Business Idioms: Idioms about Failure

failureIn the cutthroat world of business sometimes even the best ideas fall flat. So hope for the best but plan for the worst in this installment of our series which covers business idioms about failure.

to close up shop – to close a business.

  • Business had been slow for a while so they were forced to close up shop and try something else.

Note: In the UK, close in this example can be exchanged with shut without the meaning changing (e.g., shut up shop).

to go belly up  – to go out of business because of financial problems.

  • The local bakery went belly up last year.

Note: Use this one carefully as this rather morbid idiom refers to the position of an animal when it is dead (and carries the negative connotations to match).

to cut one’s losses – to end or withdraw from something that is already failing in order to reduce the loss of money, time or effort invested in it.

  • The project is heading for failure.

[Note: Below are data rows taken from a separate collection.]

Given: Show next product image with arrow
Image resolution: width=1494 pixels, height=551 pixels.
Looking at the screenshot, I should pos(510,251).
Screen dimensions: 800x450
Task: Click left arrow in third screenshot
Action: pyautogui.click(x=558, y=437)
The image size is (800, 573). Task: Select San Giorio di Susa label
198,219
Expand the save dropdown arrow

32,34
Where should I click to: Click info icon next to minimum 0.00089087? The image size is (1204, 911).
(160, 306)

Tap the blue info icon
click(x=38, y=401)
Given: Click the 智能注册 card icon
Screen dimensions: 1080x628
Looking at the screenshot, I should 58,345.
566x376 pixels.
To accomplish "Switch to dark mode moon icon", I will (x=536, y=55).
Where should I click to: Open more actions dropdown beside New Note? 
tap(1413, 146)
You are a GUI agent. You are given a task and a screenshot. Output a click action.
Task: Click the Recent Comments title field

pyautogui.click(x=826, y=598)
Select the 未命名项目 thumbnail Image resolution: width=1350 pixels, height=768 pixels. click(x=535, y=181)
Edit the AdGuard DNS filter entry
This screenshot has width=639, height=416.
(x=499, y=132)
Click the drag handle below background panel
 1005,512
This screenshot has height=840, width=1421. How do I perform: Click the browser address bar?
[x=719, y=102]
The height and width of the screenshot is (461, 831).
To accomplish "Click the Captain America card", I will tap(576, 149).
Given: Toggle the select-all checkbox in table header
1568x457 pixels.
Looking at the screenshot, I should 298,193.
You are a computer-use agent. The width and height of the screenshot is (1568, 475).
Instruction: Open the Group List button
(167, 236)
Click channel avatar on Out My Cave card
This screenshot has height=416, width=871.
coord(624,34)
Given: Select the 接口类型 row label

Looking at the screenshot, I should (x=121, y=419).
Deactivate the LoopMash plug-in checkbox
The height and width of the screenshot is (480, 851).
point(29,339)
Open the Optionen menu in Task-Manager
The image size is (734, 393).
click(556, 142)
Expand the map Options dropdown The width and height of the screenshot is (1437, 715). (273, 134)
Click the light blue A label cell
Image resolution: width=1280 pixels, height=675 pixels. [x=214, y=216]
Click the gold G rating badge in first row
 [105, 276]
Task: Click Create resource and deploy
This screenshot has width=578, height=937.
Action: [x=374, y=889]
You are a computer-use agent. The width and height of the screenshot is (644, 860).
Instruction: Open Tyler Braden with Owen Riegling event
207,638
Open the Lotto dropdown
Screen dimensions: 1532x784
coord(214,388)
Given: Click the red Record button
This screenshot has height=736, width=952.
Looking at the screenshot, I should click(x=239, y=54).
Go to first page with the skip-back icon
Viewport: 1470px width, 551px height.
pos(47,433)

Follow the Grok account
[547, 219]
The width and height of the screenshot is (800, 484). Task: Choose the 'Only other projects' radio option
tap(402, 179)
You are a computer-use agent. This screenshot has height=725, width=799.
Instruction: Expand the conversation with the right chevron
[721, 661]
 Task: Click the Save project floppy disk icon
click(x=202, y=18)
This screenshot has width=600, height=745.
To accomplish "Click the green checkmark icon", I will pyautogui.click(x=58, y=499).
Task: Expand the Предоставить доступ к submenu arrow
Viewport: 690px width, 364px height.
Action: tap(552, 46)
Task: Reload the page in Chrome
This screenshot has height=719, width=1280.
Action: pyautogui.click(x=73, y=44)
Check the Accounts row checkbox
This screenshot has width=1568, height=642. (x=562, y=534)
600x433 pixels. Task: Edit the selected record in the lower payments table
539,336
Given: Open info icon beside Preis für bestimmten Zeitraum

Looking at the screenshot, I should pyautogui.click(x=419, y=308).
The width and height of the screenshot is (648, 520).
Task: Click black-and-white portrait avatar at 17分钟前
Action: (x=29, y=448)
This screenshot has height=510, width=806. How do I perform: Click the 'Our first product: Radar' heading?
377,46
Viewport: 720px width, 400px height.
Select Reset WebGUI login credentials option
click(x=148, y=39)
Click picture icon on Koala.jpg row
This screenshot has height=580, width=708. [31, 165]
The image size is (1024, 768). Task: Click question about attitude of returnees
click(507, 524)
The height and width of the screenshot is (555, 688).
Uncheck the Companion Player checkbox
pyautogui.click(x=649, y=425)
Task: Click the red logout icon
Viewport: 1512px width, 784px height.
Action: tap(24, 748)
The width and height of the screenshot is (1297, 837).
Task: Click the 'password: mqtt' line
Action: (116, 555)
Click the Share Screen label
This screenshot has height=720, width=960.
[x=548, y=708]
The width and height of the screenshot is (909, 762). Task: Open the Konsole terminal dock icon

Let’s cut our losses before it’s too late.

Note: Another idiom, to get out while you are ahead, has a similar meaning.

to go up in smoke – if a plan or project ends in failure before producing a result.

  • After the closure of his business his dreams of being self-employed went up in smoke.

Note: a similar idiom is go up in flames can be used when something is extremely damaged or destroyed (e.g., his career went up in flames when he was jailed for theft).

to wither on the vine – to fail or cease to exist because of lack of support or encouragement.

  • Due to the lack of foot traffic the store is destined to wither on the vine.

Note: this refers to a plant dying (or withering) due to lack of nourishment.